• WHAT THE EXERCISE ASKS
Please output exactly the lines from the one containing "You are a computer-use agent. Image" through the end of the records below, leaving out any pictures.

--- PROVIDED INFORMATION Enclosed Below ---

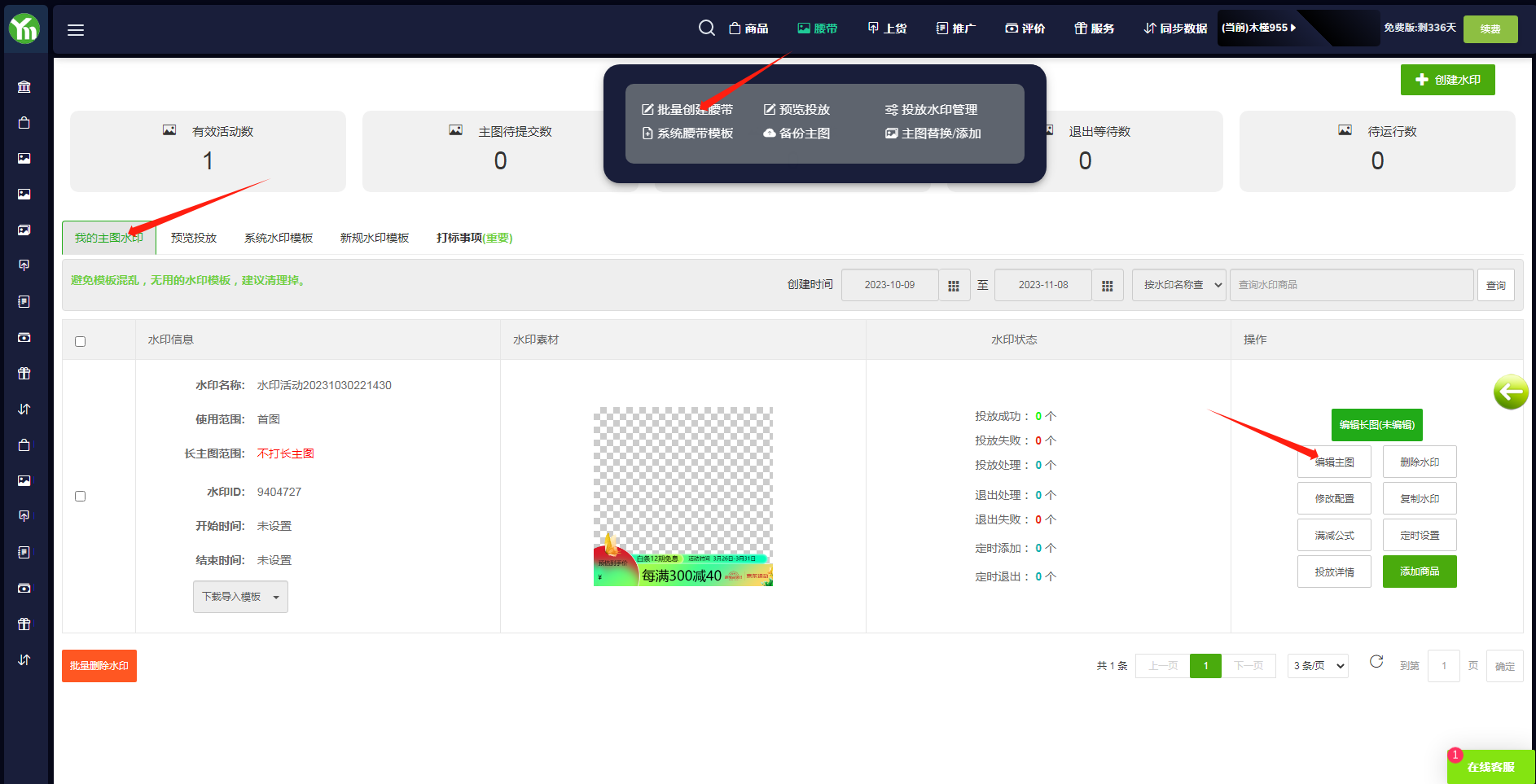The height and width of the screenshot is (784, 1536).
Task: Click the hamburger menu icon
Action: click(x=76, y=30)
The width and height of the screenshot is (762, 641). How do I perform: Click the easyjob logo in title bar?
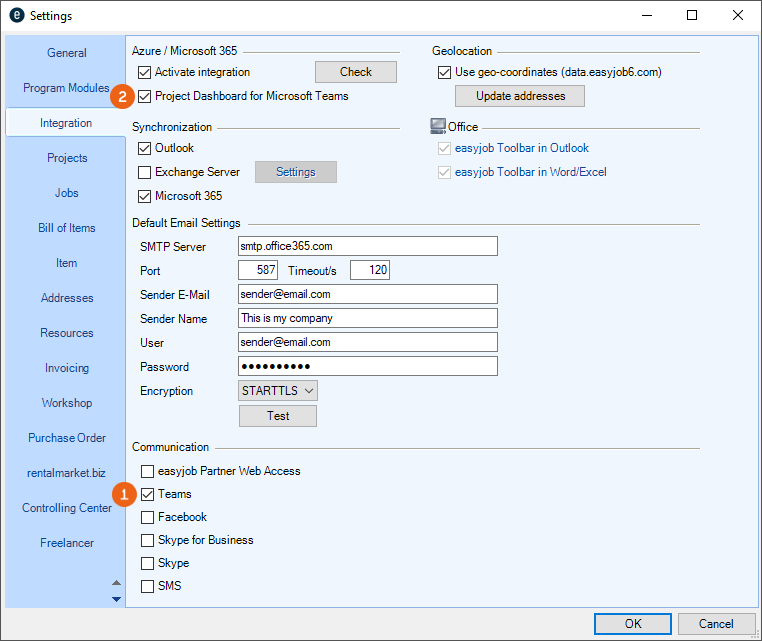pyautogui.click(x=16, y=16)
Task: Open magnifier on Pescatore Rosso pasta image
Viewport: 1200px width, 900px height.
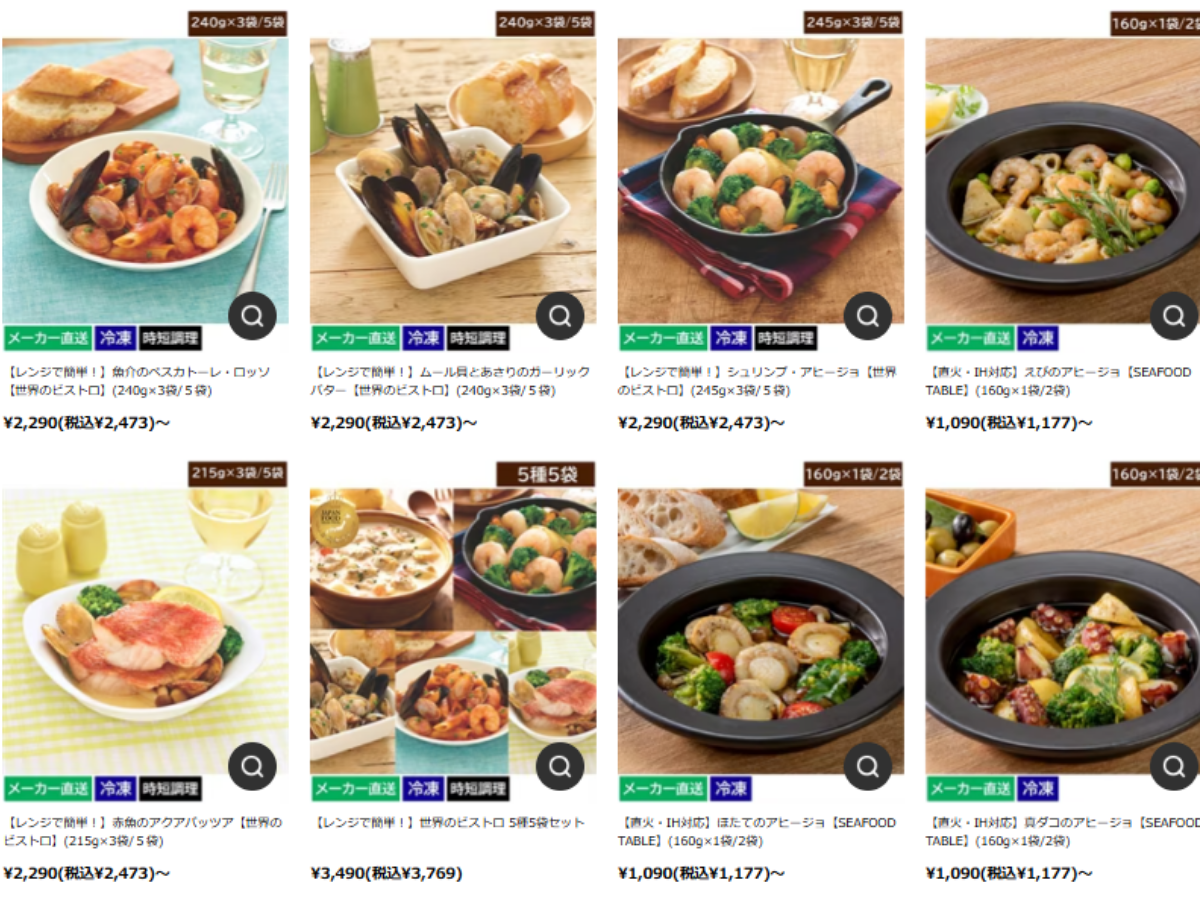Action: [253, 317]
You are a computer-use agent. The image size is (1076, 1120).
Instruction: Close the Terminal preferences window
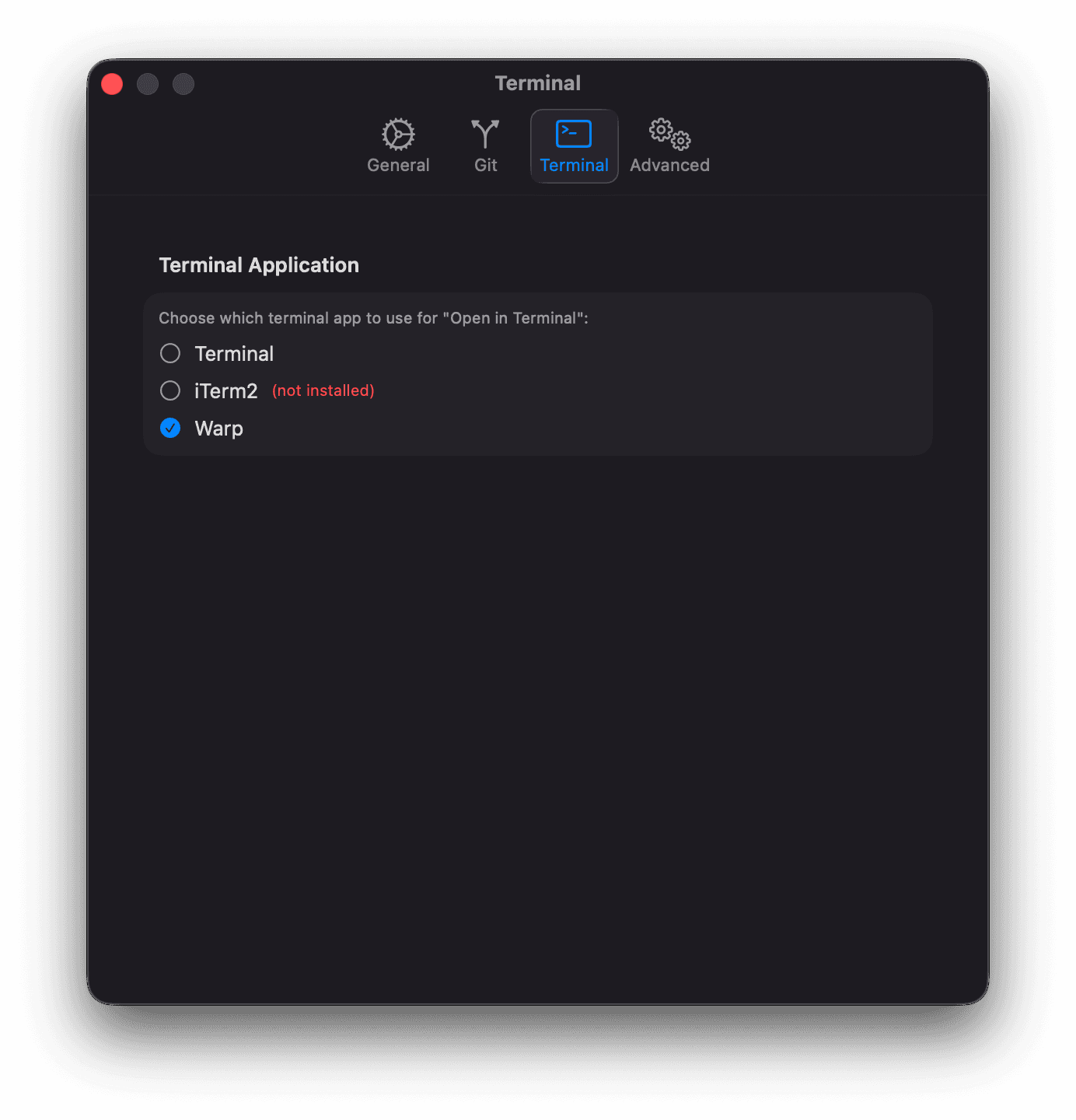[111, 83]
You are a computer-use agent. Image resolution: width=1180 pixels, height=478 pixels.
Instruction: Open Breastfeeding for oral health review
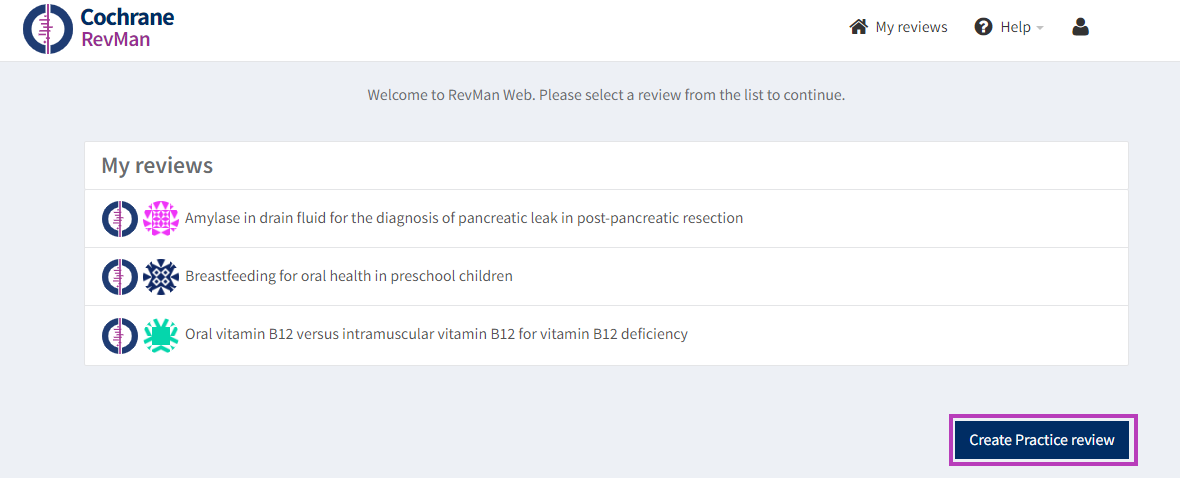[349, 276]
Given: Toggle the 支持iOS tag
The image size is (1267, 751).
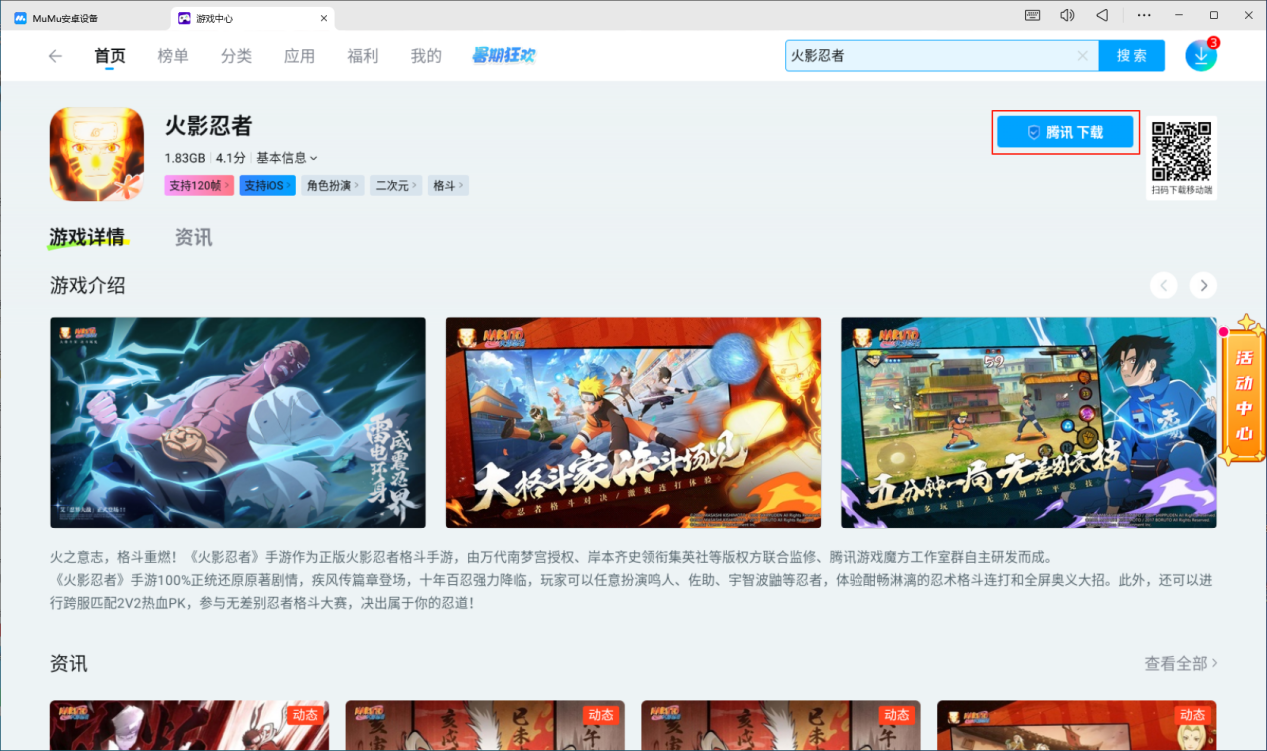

--- End of Enclosed PROVIDED INFORMATION ---

• EXERCISE OUTPUT
You are a computer-use agent. Image resolution: width=1180 pixels, height=478 pixels.
Instruction: Open Breastfeeding for oral health review
[349, 276]
Given: Toggle the 支持iOS tag
The image size is (1267, 751).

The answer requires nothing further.